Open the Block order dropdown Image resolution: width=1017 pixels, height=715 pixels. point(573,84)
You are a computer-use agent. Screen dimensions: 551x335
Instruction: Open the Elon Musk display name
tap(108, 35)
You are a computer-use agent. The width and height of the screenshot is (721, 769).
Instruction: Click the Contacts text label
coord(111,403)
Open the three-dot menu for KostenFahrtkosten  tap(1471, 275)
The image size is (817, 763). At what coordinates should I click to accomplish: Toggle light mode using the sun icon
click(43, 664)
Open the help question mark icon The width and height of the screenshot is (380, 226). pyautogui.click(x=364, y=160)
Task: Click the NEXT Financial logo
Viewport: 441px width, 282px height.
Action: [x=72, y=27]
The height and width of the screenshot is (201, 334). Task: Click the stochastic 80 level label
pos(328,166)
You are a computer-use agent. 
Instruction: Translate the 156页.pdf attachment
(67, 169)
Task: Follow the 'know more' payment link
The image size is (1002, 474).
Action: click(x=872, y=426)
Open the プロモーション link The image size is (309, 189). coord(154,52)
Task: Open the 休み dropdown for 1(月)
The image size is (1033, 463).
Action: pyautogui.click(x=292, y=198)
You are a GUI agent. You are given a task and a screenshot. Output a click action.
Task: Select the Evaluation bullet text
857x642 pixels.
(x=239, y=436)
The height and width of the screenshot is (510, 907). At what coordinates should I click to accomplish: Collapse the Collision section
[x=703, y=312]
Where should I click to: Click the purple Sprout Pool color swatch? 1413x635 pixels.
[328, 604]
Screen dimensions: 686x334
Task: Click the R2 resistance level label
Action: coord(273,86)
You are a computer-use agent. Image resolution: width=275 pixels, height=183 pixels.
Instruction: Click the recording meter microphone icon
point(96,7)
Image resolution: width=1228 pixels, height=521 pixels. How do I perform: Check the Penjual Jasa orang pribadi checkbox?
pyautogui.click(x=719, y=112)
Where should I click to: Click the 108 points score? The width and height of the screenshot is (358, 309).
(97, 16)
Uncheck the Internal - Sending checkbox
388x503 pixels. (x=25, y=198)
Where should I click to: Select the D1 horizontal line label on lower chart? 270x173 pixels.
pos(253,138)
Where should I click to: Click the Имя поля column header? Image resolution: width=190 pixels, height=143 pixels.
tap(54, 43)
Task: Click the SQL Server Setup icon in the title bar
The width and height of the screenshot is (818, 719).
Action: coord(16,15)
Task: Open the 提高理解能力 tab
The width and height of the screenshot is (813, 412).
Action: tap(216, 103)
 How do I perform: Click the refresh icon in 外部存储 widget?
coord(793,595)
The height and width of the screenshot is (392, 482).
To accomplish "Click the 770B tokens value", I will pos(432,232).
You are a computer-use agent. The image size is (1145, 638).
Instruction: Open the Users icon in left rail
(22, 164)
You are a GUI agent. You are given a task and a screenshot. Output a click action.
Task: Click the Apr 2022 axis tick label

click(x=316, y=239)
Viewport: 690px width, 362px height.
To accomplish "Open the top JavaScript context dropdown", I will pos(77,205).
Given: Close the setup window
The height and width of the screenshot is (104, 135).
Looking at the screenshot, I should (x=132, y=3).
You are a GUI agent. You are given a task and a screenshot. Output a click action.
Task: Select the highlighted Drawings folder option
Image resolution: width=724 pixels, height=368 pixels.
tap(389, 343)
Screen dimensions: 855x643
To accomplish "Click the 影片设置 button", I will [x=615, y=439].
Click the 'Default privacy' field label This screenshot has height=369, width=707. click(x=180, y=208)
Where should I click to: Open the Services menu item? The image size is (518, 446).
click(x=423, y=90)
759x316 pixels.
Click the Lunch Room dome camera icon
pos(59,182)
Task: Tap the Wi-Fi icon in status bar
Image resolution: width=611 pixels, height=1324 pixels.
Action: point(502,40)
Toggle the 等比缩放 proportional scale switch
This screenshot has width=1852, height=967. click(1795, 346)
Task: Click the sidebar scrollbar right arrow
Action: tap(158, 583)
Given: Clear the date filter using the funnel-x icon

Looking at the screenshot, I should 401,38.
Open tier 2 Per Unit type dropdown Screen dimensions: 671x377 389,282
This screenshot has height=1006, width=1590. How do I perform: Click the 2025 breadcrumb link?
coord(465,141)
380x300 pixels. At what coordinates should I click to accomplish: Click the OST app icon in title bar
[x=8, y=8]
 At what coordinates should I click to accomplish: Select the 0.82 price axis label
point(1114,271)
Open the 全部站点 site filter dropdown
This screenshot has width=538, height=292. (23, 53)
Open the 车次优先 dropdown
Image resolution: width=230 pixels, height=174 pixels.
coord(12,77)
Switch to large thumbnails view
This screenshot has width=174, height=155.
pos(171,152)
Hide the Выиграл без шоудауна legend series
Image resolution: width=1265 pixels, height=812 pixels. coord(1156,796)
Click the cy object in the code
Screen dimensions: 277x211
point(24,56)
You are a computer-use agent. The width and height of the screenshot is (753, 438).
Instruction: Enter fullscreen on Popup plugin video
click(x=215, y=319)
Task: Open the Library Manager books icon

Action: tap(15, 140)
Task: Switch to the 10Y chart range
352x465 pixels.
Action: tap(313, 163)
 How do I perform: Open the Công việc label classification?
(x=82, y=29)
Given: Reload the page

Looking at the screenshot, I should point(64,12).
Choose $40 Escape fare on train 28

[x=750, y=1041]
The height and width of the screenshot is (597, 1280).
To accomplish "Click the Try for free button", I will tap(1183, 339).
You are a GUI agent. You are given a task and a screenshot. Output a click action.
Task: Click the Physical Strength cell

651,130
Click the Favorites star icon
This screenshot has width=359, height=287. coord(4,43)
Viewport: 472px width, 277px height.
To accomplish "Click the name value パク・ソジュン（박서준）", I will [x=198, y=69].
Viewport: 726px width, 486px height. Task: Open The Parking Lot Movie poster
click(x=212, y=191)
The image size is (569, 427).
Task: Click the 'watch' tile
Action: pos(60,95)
....................
● Problem to work on:
After identifying the lines above that contain "will", copy each one.

● Written solution:
To accomplish "Click the 770B tokens value", I will pos(432,232).
To accomplish "Open the top JavaScript context dropdown", I will pos(77,205).
To accomplish "Click the 影片设置 button", I will [x=615, y=439].
To accomplish "Click the Try for free button", I will tap(1183, 339).
To accomplish "Click the name value パク・ソジュン（박서준）", I will [x=198, y=69].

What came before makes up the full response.